The fourth decision is about AI access pricing. Publishers who have not established a commercial position with AI crawlers, through Cloudflare’s marketplace, TollBit’s bot paywall, ProRata’s licensing pool, or bilateral negotiations with AI companies, have implicitly priced their content at zero for AI access. Zero is not a business decision. It is the absence of one. The price of content in the AI training market is in the process of being established right now, through the deals being signed and the court cases being argued. Publishers who participate in establishing that market price, even at modest initial levels, are building commercial relationships and legal frameworks that will matter considerably more once the regulatory environment catches up with the commercial one.
The fifth decision is one of framing, and it is the one the industry finds hardest to make: publishers need to stop thinking of their problem as a traffic problem and start thinking of it as an asset pricing problem. The content is an asset. The authenticated subscriber relationship is a more valuable asset. The editorial authority that makes a publication worth citing in an AI answer is an asset. The twenty-year archive of verified, dated, sourced, human-produced reporting is an asset that AI companies have demonstrated they will pay for when the alternative is litigation. None of these assets is worth its full potential value if the publisher has not built the commercial infrastructure to price and sell them. Building that infrastructure is the work of the next eighteen months, and for the publishers who do not start it, the next eighteen months may be the last period in which starting is an option.

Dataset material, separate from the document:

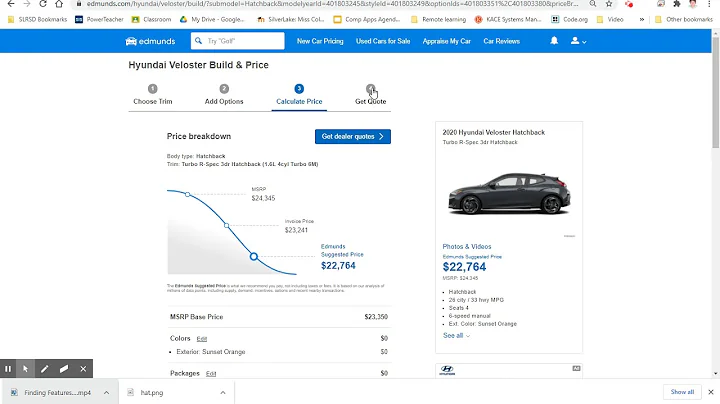The image size is (720, 404).
Task: Go to Choose Trim step
Action: tap(152, 95)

The content that made the open internet’s information economy possible was produced by people who took professional and financial risks to report things that were difficult to report, to explain things that were difficult to explain, to hold accountable people and institutions that would have preferred not to be held accountable. The AI companies consumed that content to build products that are now generating hundreds of billions of dollars in enterprise value. The deal they are currently offering to publishers, modest per-article licensing fees and the promise of citation-with-attribution, is the deal that the only party with leverage in the negotiation should be able to improve. The leverage is real. The dependency is structural. The window is closing, but it has not closed yet.